<<<<
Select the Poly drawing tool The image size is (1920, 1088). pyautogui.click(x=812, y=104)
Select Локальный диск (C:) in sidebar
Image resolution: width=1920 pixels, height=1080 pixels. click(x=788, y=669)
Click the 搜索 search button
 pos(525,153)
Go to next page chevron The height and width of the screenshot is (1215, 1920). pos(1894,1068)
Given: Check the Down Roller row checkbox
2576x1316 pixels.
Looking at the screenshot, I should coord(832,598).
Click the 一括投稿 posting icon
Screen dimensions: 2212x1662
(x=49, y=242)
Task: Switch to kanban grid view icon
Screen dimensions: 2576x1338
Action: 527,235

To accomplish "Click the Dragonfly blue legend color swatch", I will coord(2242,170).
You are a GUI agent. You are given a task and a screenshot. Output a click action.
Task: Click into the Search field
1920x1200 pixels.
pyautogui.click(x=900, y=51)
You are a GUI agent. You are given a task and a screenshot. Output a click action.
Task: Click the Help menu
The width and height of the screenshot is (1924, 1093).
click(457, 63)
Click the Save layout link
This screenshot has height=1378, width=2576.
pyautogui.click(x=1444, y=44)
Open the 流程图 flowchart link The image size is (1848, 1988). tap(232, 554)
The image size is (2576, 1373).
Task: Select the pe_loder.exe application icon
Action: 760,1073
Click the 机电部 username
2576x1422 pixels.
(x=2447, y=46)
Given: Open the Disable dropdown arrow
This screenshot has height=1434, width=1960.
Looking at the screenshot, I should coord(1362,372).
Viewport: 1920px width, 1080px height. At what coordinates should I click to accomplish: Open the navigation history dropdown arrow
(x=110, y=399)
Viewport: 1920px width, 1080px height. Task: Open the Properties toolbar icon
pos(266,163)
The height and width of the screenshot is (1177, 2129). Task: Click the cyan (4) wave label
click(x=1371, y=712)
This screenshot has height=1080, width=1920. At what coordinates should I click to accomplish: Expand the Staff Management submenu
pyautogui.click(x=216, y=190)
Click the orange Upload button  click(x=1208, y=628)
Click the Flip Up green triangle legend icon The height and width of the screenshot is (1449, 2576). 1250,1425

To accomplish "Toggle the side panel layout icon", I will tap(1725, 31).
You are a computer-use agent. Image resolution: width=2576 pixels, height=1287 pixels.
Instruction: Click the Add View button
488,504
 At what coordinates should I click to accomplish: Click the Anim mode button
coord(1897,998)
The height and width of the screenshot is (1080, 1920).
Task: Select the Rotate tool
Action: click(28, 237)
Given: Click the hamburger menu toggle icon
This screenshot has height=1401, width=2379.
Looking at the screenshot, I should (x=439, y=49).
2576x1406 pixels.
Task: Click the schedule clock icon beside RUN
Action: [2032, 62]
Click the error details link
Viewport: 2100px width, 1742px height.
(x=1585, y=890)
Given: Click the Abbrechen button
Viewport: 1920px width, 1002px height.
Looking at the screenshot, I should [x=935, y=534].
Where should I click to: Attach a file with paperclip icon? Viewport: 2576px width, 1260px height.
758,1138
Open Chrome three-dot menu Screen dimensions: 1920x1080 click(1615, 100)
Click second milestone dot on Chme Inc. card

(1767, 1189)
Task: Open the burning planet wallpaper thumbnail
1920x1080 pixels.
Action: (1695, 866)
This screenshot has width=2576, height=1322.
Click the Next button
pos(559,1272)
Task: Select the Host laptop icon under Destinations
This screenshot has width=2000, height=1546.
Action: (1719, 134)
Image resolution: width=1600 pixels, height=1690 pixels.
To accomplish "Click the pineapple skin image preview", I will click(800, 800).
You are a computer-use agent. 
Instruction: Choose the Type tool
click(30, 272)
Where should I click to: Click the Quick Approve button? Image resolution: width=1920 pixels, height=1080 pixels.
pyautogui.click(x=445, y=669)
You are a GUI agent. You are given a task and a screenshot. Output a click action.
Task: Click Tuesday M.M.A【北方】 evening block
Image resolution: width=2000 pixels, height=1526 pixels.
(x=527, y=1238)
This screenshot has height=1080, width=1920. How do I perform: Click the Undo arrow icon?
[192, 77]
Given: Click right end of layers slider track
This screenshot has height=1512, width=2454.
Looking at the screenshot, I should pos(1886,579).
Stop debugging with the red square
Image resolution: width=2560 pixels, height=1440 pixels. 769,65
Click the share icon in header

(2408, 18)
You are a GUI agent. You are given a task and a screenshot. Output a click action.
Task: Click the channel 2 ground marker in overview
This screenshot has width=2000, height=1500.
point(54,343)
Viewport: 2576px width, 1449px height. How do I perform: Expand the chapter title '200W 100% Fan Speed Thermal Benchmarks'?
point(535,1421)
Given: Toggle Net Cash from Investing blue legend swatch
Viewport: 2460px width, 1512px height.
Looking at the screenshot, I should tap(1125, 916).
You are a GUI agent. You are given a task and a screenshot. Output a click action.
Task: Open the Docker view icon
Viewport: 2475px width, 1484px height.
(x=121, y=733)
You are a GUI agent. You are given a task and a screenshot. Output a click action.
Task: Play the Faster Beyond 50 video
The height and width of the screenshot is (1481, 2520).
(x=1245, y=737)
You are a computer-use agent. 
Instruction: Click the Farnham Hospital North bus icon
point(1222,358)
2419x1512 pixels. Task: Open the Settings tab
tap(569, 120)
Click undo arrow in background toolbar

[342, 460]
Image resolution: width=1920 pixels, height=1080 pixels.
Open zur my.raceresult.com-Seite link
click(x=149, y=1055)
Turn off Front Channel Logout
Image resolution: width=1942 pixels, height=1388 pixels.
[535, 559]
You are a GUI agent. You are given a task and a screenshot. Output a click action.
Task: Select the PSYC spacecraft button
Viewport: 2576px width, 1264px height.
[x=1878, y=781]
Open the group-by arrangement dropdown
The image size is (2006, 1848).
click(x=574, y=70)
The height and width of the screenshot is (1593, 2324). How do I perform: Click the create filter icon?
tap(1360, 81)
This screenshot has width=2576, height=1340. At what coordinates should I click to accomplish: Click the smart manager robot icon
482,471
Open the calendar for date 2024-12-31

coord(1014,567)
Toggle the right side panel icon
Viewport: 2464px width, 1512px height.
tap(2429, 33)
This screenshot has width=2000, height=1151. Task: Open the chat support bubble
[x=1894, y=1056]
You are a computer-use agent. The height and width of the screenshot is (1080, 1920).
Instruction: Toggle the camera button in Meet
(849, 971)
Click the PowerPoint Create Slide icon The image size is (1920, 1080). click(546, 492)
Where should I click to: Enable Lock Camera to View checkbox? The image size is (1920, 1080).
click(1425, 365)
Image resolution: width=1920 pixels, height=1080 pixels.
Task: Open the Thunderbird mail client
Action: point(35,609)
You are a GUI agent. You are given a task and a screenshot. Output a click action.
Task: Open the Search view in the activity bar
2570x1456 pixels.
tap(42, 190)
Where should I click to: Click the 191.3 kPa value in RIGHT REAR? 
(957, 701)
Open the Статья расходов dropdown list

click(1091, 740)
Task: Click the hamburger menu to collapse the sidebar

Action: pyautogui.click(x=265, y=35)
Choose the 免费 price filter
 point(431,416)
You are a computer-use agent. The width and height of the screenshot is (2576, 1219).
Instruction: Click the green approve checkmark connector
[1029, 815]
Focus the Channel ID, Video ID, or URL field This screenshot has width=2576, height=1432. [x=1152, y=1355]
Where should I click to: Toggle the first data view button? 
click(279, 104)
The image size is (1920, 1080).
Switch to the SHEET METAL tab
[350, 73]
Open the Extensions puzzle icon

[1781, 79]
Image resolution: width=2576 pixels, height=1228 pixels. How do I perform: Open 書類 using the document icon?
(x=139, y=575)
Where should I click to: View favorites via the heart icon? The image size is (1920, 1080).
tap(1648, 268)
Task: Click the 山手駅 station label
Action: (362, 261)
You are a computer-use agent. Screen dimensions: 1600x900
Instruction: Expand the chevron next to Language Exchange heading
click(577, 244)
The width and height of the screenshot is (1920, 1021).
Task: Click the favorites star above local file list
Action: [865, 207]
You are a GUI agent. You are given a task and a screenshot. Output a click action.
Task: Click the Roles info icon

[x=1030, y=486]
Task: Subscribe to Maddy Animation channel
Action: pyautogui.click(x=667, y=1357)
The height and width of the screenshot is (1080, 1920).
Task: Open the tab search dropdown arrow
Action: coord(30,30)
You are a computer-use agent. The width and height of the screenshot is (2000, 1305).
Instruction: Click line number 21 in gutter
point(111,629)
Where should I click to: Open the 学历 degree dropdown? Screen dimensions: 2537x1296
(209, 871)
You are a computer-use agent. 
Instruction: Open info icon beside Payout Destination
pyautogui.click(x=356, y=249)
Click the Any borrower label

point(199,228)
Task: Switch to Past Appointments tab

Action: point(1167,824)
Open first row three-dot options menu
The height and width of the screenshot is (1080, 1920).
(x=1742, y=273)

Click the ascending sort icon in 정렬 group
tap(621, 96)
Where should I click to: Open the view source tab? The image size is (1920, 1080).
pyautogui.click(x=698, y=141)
>>>>
Task to complete
The string "will" shows up in some lines of the listing. Copy each such line.

Response for this exercise
To accomplish "Click the Dragonfly blue legend color swatch", I will coord(2242,170).
To accomplish "Toggle the side panel layout icon", I will tap(1725, 31).
To accomplish "Click the pineapple skin image preview", I will click(800, 800).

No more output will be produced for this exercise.